Microsoft Word 2010 affords a variety of formatting, layout and even dictionary options, which are particularly useful for checking your spelling and grammar.

However the dictionaries included in Microsoft Word are quite limited; they’re based only on a specific subset of the English language (or whichever language you have the dictionary set to) and as such cannot correctly identify jargon terms, unusual names or use of occasional foreign terms that have wide use in English such as “cul de sac”.

As a result of these limitations, and because all users of Microsoft Word are different, the functionality is included in the word processor to make adding new terms extremely easy. There are several ways of doing this, from adding words on the fly to editing the dictionary directly.

Edit Your Microsoft Word 2010 DictionaryAdding Terms to the Microsoft Word Dictionary

The most common way to add new words into the dictionary is during a spellcheck. With your Word document open, tap F7 to begin the spellcheck and wait for Word to find a word which you find acceptable but which the software designates as “illegal” – this will be highlighted in blue and illustrated with a wavy red line, as with a standard spelling mistake or typo.

To accept the term, simply choose Add to dictionary to then add the word to your current language dictionary. You can also do this without even resorting to the spellcheck tool – simply look out for words with the wavy red underline and right-click them to either change the spelling or Add to dictionary.

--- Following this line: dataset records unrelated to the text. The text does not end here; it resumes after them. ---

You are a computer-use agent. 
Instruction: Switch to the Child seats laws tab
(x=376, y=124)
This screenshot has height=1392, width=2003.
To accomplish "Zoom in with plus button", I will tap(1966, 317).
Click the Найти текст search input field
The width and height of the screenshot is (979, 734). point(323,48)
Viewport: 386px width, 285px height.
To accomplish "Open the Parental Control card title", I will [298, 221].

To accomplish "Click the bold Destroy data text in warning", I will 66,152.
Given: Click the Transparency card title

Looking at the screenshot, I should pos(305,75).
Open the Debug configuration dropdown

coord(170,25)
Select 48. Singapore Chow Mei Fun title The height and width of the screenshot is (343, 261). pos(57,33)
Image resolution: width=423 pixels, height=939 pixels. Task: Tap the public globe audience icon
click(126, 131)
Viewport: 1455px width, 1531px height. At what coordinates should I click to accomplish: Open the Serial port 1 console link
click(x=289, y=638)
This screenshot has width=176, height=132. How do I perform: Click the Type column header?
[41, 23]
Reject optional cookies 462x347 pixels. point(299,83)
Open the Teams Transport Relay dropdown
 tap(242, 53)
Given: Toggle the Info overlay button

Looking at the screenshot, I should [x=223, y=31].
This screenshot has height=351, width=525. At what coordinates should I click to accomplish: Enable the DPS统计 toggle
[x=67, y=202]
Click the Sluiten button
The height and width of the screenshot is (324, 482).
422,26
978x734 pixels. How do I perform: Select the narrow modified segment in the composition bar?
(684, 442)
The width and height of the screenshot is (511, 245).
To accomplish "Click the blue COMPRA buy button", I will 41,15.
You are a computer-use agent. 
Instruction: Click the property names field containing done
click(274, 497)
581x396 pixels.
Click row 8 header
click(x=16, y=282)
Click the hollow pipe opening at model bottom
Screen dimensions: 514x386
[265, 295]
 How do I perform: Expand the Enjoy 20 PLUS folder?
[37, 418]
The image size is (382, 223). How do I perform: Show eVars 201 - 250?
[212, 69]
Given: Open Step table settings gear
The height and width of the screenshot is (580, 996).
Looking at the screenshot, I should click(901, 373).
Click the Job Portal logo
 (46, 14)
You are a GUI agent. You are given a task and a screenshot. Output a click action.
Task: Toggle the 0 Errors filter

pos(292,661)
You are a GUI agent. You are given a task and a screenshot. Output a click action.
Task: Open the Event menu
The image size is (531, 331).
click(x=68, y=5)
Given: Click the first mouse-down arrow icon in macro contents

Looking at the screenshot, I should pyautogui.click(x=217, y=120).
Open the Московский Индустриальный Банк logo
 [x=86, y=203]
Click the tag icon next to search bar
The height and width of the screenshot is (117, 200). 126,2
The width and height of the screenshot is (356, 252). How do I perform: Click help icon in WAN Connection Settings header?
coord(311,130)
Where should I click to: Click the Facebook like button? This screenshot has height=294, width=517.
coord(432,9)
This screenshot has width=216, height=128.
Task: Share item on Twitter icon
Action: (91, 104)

Editing the Custom Dctionary

To add words directly into the Microsoft Word 2010 custom dictionary – which is created as soon as you start adding new terms – you need to go to File > Options > Proofing > Custom Dictionaries and use the Edit Word List option to start adding words. This is easily done – simply type the new word into the box and click Add. You can also Delete individual words from the list or even Delete all to start from scratch. In the Custom Dictionary screen you are also able to add a new dictionary with the New… button, Add… a dictionary you might have created elsewhere or Remove any dictionaries you have selected.

Use AutoCorrect to Resolve Common Typos

One common proofing tool that is used often without us even knowning about it is AutoCorrect. This is the tool that changes “abscence” into “absence” and “lookign” into “looking” and can be adjusted to add even more terms. As you can see, this is a particularly useful tool if you are prone to making the same typo repeatedly.

Settings for the AutoCorrect tool are available via Proofing > AutoCorrect Options… > AutoCorrect.

You will see that there are some general options first of all which are all activated by default – these control the changing of two capital letters at the start of a sentence being corrected to just one, capitalization of day names, and so on.

Lower down you will see a list of symbols and characters, which denotes for instance how the copyright symbol should be displayed after being entered as (c). This section should also be used to enter a regular typo along with the correct spelling so that you never have to go back and change it again.

To do this, first ensure the Replace text as you type box is ticked. Next, enter your common typo under Replace: and the correct spelling under With:. Click Add to apply the change; if you make the different common typographical errors on the same word, simply add these as well.